At the Environmental Advisory Council’s monthly meeting on Wednesday, the council gave updates on efforts to maintain soil health throughout New Haven and encouraged textile recycling.
New Haven Solid Waste & Recycling Authority Executive Director Pierre Barbour presented an initiative to recycle textiles in the weeks leading up to Earth Day in the form of a textile recycling drive. Barbour’s presentation on textile recycling received a round of applause from community residents and council members alike, and he noted the various ways in which Americans have failed to recycle textiles in recent years.
“The average citizen in the United States throws out 81 pounds of clothing and textiles. And a lot of it ends up in the streams,” Barbour said. “It’s a huge to-do when you think about everything that can be resurrected out of the streams.”
According to Barbour, a wide variety of textiles can be recycled, including shirts, jeans and even stuffed animals — which can be used in car seat cushions. He noted that there are a variety of economic benefits to textile recycling. For example, 1,800 gallons of water are used to grow and harvest cotton necessary to make a pair of jeans, according to Barbour. Additionally, recycling clothes with the New Haven Solid Waste & Recycling Authority — which is free of charge for New Haven residents — at its 260 Middletown Ave. facility drives down tax costs which would otherwise be allocated to garbage disposal. Every 2 million pounds of textiles recycled has the same environmental net positive as removing 1 million cars from the road.
The meeting also touched on soil maintenance in New Haven, an issue long-discussed by the council. The use of pesticides is not regulated by New Haven and other Connecticut municipalities. Rather, pesticide use is regulated at the state level.
Chair of the Environmental Advisory Council Laura Cahn said that she had recently testified in favor of a state bill authorizing municipalities to restrict the use of pesticides in certain areas under their jurisdiction. The legislation has yet to see a vote.
“While New Haven has passed a voluntary ban on lawn chemicals, we need your help to let us prevent our residents, animals, plants, soil, air and water from exposure to them,” Cahn wrote in her testimony.

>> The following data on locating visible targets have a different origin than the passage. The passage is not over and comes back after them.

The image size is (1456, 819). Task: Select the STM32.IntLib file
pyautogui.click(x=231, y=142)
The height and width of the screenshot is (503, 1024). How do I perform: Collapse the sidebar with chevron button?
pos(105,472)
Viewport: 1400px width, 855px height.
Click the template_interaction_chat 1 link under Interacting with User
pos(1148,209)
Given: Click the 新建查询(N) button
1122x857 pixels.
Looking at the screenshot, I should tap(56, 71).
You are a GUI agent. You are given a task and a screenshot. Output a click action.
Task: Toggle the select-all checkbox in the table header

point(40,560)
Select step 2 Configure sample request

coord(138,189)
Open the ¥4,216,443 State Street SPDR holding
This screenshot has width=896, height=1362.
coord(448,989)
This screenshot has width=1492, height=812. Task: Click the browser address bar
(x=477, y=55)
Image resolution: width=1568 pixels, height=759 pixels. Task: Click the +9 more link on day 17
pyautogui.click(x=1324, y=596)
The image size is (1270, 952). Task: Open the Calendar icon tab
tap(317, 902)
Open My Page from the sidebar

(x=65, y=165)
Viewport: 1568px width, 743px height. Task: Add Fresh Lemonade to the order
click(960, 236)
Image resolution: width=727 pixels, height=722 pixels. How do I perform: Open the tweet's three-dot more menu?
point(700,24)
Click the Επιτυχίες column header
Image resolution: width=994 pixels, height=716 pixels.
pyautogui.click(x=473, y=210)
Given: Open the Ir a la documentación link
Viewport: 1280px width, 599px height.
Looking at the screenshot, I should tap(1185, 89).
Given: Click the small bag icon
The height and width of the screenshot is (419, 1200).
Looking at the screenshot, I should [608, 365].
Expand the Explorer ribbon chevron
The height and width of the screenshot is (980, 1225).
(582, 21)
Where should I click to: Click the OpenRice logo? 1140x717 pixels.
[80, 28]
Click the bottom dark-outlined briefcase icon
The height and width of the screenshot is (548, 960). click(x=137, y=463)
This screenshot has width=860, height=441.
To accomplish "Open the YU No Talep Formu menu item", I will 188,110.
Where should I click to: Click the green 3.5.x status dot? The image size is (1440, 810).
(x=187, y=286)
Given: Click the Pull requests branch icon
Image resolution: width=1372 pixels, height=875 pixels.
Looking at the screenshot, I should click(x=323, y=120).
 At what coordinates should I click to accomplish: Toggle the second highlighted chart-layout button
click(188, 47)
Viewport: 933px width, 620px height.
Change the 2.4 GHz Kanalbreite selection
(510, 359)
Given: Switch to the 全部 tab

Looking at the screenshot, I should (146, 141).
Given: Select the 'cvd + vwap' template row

At the beginning of the meeting, Cahn also commented on the University’s decision to replace its soil athletic fields with turf. This is not the first time that the Environmental Advisory Council has discussed the University’s plans to install turf in their athletic fields.
In the February meeting, Cahn raised concerns regarding the process that the University went through to replace the soil with turf. Last December, City Plan Department commissioners unanimously approved the University’s conversion plans despite objections from Cahn and the Environmental Advisory Council. Cahn noted that there was no public hearing on the proposal of the turf field where residents could voice concerns to city officials. According to Cahn, replacing soil with turf takes away the soil’s environmental benefits, such as filtering toxins.
In a February interview with the News, Iris Kaminski — a member of the council and public health lecturer at Yale — said that she is disappointed that Yale and Quinnipiac are installing new turf fields, noting that the environmental concerns should be taken more seriously in the face of climate change.
“We’re going backwards,” Kaminski said. “Ten years ago, it’s great. Now with all we know about climate change you don’t want to add a synthetic surface that the water could go through.”
The New Haven Environmental Advisory Council meets on the first Wednesday of each month at City Hall.